Re: Kagi Assistant handling of PDF inputs:
Using Gemini's document processing instead of sending PDF raw text results in superior document analysis. This includes more intelligent intepretation of text, and native understanding of visual elements like graphs or charts.
See here: https://ai.google.dev/gemini-api/docs/document-processing
I suggest changing how PDFs are handled with Gemini models, to rather send the document encoded in base64 as inline data. Instead of as extracted text. Gemini processes PDFs natively at a fixed token cost of 258 tokens per page.

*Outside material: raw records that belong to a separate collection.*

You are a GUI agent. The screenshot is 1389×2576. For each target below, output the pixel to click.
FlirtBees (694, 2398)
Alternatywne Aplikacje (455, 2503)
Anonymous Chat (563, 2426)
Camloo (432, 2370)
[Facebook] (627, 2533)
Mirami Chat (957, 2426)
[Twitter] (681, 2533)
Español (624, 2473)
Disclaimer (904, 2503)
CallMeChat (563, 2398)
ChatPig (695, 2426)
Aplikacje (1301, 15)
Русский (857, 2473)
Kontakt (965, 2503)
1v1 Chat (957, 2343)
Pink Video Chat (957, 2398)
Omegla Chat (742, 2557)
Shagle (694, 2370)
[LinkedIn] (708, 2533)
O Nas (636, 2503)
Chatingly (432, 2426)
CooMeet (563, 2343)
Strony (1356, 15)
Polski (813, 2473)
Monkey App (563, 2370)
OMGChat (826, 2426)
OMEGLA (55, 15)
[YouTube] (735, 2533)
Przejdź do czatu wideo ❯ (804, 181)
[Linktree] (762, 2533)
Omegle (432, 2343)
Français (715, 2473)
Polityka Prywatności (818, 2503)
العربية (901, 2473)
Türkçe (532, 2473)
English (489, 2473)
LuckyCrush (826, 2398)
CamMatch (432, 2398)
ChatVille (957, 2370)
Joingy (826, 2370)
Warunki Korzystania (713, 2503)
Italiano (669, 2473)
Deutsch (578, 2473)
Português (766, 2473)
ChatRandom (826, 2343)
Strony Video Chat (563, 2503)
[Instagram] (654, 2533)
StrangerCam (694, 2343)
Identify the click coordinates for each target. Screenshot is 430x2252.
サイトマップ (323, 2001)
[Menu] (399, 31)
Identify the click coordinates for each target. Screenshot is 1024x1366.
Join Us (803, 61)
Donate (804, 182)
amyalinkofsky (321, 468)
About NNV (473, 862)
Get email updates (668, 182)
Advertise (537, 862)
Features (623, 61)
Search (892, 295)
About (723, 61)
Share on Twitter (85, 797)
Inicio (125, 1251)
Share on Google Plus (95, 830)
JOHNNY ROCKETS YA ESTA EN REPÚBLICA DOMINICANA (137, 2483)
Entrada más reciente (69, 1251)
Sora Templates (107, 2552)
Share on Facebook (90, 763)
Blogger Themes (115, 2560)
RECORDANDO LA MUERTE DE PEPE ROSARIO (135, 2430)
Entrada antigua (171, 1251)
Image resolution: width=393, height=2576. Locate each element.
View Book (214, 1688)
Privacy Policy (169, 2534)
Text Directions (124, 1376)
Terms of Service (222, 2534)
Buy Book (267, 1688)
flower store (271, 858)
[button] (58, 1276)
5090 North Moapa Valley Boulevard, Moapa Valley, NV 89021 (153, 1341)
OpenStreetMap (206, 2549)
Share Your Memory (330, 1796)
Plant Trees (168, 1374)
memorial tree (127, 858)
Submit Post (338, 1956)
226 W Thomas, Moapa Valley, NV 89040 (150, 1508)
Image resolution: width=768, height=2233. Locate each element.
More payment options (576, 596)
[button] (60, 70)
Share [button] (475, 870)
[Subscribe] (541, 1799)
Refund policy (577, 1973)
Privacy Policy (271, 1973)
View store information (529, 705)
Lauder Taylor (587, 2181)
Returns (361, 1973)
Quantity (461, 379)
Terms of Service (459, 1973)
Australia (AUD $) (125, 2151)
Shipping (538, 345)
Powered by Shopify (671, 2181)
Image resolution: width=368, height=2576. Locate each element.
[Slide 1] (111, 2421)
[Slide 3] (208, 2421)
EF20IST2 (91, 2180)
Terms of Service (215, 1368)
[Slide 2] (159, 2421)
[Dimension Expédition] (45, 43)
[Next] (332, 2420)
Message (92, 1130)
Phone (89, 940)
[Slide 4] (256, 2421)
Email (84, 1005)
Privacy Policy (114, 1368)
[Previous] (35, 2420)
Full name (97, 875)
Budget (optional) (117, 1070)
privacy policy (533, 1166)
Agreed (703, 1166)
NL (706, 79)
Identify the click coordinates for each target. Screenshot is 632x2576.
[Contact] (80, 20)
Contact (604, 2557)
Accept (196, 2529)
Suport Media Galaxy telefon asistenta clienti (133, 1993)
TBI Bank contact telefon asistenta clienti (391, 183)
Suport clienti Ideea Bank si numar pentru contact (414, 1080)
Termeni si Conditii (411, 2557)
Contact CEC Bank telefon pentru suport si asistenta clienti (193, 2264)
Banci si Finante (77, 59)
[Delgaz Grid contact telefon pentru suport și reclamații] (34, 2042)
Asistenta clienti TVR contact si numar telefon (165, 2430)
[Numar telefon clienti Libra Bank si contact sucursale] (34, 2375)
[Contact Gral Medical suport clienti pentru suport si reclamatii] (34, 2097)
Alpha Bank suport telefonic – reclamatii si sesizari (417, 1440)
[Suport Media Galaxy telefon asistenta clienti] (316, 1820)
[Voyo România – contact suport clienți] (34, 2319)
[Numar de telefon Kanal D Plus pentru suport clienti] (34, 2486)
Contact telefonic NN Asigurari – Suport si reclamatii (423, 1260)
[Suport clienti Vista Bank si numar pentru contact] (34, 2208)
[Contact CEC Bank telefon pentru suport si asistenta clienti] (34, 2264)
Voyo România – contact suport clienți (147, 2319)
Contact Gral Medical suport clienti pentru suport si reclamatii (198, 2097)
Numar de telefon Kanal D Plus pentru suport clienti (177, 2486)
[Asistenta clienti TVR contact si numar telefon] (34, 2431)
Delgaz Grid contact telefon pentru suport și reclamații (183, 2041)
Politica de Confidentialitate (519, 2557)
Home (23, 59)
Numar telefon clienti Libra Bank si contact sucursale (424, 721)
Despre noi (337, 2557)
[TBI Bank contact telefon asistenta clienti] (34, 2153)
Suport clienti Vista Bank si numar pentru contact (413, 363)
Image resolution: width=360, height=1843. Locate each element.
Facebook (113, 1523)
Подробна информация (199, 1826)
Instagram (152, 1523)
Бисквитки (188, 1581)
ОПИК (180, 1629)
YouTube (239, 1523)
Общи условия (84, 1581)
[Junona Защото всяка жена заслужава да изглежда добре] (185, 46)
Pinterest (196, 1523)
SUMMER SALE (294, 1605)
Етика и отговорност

For this, documents require no OCR to be done, since gemini interprets the image natively.
Here is Gemini 2.5 Pro via Kagi interpreting a PDF:
https://kagi.com/assistant/37beff5a-400e-4b33-b55a-56cb6a653495
It is unable to correctly identify the type of figure, or the colours used. It hallucinates incorrect information.
Via aistudio, Gemini 2.5 Pro produces the following response:
"Bars are grouped by year. Within each year, there are two bars: Male (left) and Female (right).
Each bar is stacked:
The darker portion (green for males, orange for females) represents Healthy life expectancy at birth (HALE).
The total height of the bar (including the lighter portion on top) represents the total Life expectancy at birth."
For reference, the PDF used is page 14 of 96 (cleanly split) from this document: https://iris.who.int/bitstream/handle/10665/376869/9789240094703-eng.pdf#page=14
(For further comparison, taking a screenshot of that page and 'printing as pdf' further demonstrates Gemini's superior handling.)